§ 読解用本文
┏━━

2.上位目標のために必要な効果が得られるか

 本事業においては、ライフサイエンス委員会及び幹細胞・再生医学戦略作業部会における議論を踏まえ、再生医療の実現化に向けた拠点整備等を実施し、パーキンソン病、脊髄損傷、心筋梗塞等の現在の医療では治療の難しい難病・生活習慣病に対する革新的医療技術を開発することにより、上位目標10‐1である『「研究成果の実用化のための橋渡し」を特に重視し、国民への成果還元を抜本的に強化する』ことが促進される。

D.効率性の観点

1.インプット

 平成22年度要求額:2,800百万円(平成21年度予算額:2,650百万円、ヒトiPS細胞等研究拠点整備事業 約4~7億円程度/1拠点、個別研究事業 約0.2~0.7億円程度/1課題)

2.アウトプット

 細胞移植・組織移植によってこれまでの医療を根本的に変革する可能性のある再生医療を実現化すべく、ヒトiPS細胞を中心に、ヒトES細胞、ヒト体性幹細胞を用いた再生医療研究を総合的に推進できる研究体制を有する拠点を整備するともに、幹細胞の操作・治療技術等に関する開発等を推進する。

3.事業スキームの効率性

 本事業については、ライフサイエンス委員会及び幹細胞・再生医学戦略作業部会における議論等を踏まえ、他の関連施策との役割分担を明確にしつつ、拠点による取組と個別課題による取組を連携させることとしている。加えて平成20年4月には、大学及び理化学研究所並びに各省庁の研究機関を含む「文部科学省iPS細胞等研究ネットワーク」を立ち上げ、iPS細胞研究に関する効果的かつ有機的な連携体制を構築した。平成21年度には「iPS細胞技術プラットフォーム」の構築のため、iPS細胞等研究拠点(京都大学、慶應大学、東京大学、理化学研究所)に対する支援を強化したことによって、より集中的かつ効率的な研究の推進体制を確保できた。
 平成22年度には、
 (1)iPS細胞から目的とする細胞・組織を作製するための研究開発を引き続き推進する。
 (2)実現すれば世界初となる、iPS細胞を用いた再生医療の実現に向け、iPS細胞から作製した細胞・組織を中型以上の動物やサル等の霊長類動物に移植する研究(前臨床研究)を実施する。平成21年度補正予算により中型動物以上を用いた前臨床研究を実施できる設備整備等を行ったヒトiPS細胞等研究拠点(京都大学、慶應義塾大学、東京大学、理化学研究所)と個別研究事業実施機関が協働することにより、拠点の有するハード(施設等)と個別機関が有するソフト(研究成果)の融合による相乗効果を発揮させ、iPS細胞等を用いた前臨床研究を加速することにより、事業スキームの効率性が担保される。

┗━━

§ 課題の要件
A - 再生医療事業に関する文章によると、平成22年度の要求額はいくらですか。
B - 再生医療事業に関する文章のうち、「本事業については、ライフサイ」と「研究の推進体制を確保できた。」の間を、両端の語句も含めて一字一句違えずに書き写してください。
C - 再生医療事業に関する文章を、最後に示された文の後から書き継いでください。

§ 元データ
┏━━

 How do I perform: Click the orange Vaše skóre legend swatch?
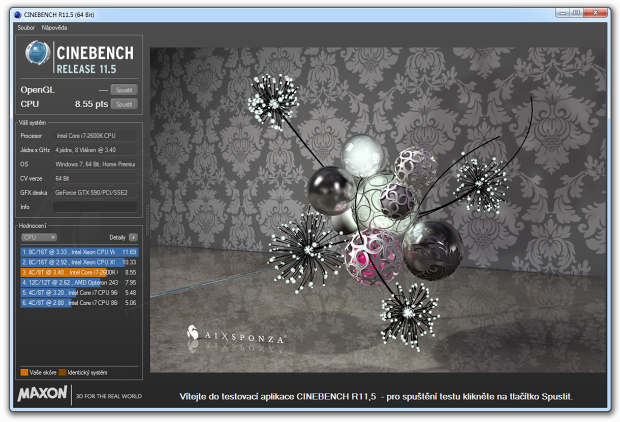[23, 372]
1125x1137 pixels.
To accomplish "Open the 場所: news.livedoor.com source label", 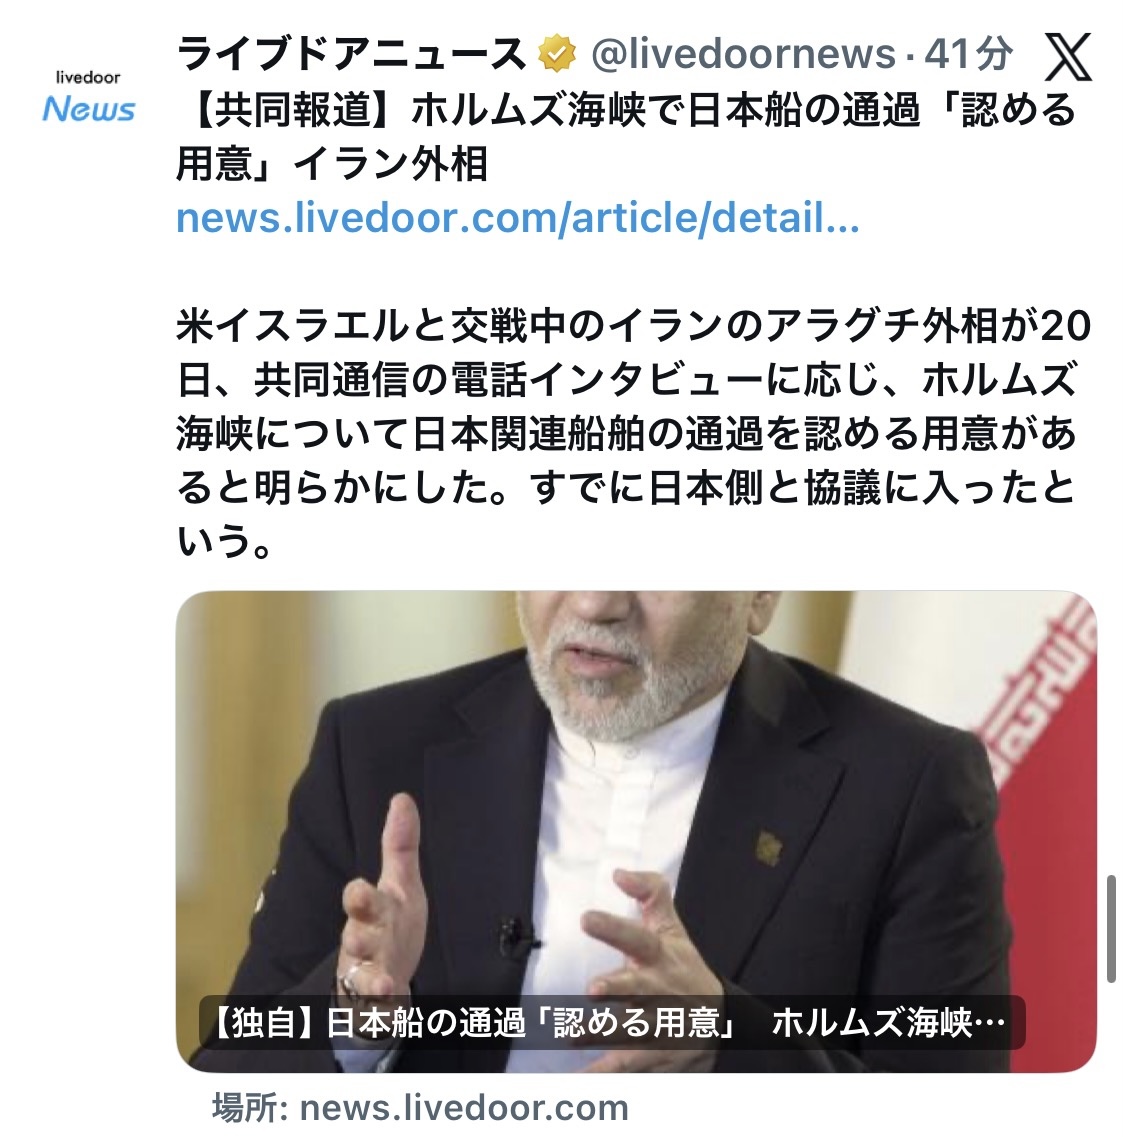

┗━━

§ 課題別解答
A - 2,800百万円です。

B -
本事業については、ライフサイエンス委員会及び幹細胞・再生医学戦略作業部会における議論等を踏まえ、他の関連施策との役割分担を明確にしつつ、拠点による取組と個別課題による取組を連携させることとしている。加えて平成20年4月には、大学及び理化学研究所並びに各省庁の研究機関を含む「文部科学省iPS細胞等研究ネットワーク」を立ち上げ、iPS細胞研究に関する効果的かつ有機的な連携体制を構築した。平成21年度には「iPS細胞技術プラットフォーム」の構築のため、iPS細胞等研究拠点(京都大学、慶應大学、東京大学、理化学研究所)に対する支援を強化したことによって、より集中的かつ効率的な研究の推進体制を確保できた。

C -
 (3)難病研究等のためにiPS細胞を提供する基盤(iPS細胞バンク)を整備し、再生医療に加え疾患の病態解明や創薬等の研究もより効率的に支援する

4.代替手段との比較

 再生医療の実現化プロジェクトでは、国直轄のプロジェクトとして幹細胞を用いた再生医療の実現を目的とし、ヒト応用の技術開発のため、幹細胞バンクの整備や幹細胞操作技術の開発、幹細胞治療法の開発を目指しており、臨床応用を見据えた施策である。一方、理化学研究所発生・再生科学総合研究センターでは、発生・再生のメカニズムに関する基礎研究の推進を目的として、動物等を用い、発生・再生のメカニズムの原理の解明を目指している。またJSTのCREST・さきがけでは、iPS細胞を基軸とした細胞リプログラミング技術の開発のような革新的医療に資する基礎研究・基盤技術の構築を目指す研究を対象としている。
 さらに、再生医療の実現化プロジェクト(理化学研究所発生・再生科学総合研究センター含む)及びJSTのCREST・さきがけ等で構成される「iPS細胞等研究ネットワーク」において、知的財産権、研究成果の公開、機密保持等の観点に関する共通的なルールを定めることによる、iPS 細胞等研究を基礎研究から前臨床研究までを包括した一貫性のある施策である。

E.公平性の観点

 本事業は競争的資金制度に基づき実施し、全国の大学、研究機関等を対象として、公募により研究拠点等を選定しており、公平性は担保できると判断する。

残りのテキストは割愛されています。